START Task input
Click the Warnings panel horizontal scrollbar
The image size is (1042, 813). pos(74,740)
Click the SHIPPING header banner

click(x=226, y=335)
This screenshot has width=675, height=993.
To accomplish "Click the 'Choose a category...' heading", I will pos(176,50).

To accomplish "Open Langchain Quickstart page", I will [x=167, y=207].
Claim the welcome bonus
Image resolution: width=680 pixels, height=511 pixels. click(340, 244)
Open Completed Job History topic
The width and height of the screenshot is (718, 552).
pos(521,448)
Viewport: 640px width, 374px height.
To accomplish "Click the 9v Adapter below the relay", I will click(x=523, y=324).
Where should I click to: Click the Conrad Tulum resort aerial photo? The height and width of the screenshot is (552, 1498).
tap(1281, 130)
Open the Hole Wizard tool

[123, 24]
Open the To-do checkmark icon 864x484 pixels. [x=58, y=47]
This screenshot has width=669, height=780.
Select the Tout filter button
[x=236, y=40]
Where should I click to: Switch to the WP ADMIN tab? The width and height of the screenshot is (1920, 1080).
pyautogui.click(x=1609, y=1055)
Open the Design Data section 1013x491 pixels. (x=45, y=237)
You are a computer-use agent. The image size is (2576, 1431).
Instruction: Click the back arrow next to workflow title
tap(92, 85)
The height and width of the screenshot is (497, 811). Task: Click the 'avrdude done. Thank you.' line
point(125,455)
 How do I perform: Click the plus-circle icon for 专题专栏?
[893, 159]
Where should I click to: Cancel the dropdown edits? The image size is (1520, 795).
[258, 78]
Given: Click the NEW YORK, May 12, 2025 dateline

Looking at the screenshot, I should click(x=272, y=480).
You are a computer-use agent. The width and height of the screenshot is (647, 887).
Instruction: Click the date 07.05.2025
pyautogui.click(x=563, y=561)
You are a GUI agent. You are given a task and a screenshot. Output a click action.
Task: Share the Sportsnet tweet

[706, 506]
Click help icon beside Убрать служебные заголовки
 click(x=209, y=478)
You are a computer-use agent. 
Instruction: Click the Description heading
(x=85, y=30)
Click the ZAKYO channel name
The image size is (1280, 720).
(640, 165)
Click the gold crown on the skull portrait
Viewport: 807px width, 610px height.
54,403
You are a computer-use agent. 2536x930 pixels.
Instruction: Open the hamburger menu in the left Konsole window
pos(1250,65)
END Task input
Give the material again word for word, beginning at its first line and stopping after the line that contains "[x=236, y=40]".

▶ Response
Click the Warnings panel horizontal scrollbar
The image size is (1042, 813). pos(74,740)
Click the SHIPPING header banner

click(x=226, y=335)
This screenshot has width=675, height=993.
To accomplish "Click the 'Choose a category...' heading", I will pos(176,50).

To accomplish "Open Langchain Quickstart page", I will [x=167, y=207].
Claim the welcome bonus
Image resolution: width=680 pixels, height=511 pixels. click(340, 244)
Open Completed Job History topic
The width and height of the screenshot is (718, 552).
pos(521,448)
Viewport: 640px width, 374px height.
To accomplish "Click the 9v Adapter below the relay", I will click(x=523, y=324).
Where should I click to: Click the Conrad Tulum resort aerial photo? The height and width of the screenshot is (552, 1498).
tap(1281, 130)
Open the Hole Wizard tool

[123, 24]
Open the To-do checkmark icon 864x484 pixels. [x=58, y=47]
This screenshot has width=669, height=780.
Select the Tout filter button
[x=236, y=40]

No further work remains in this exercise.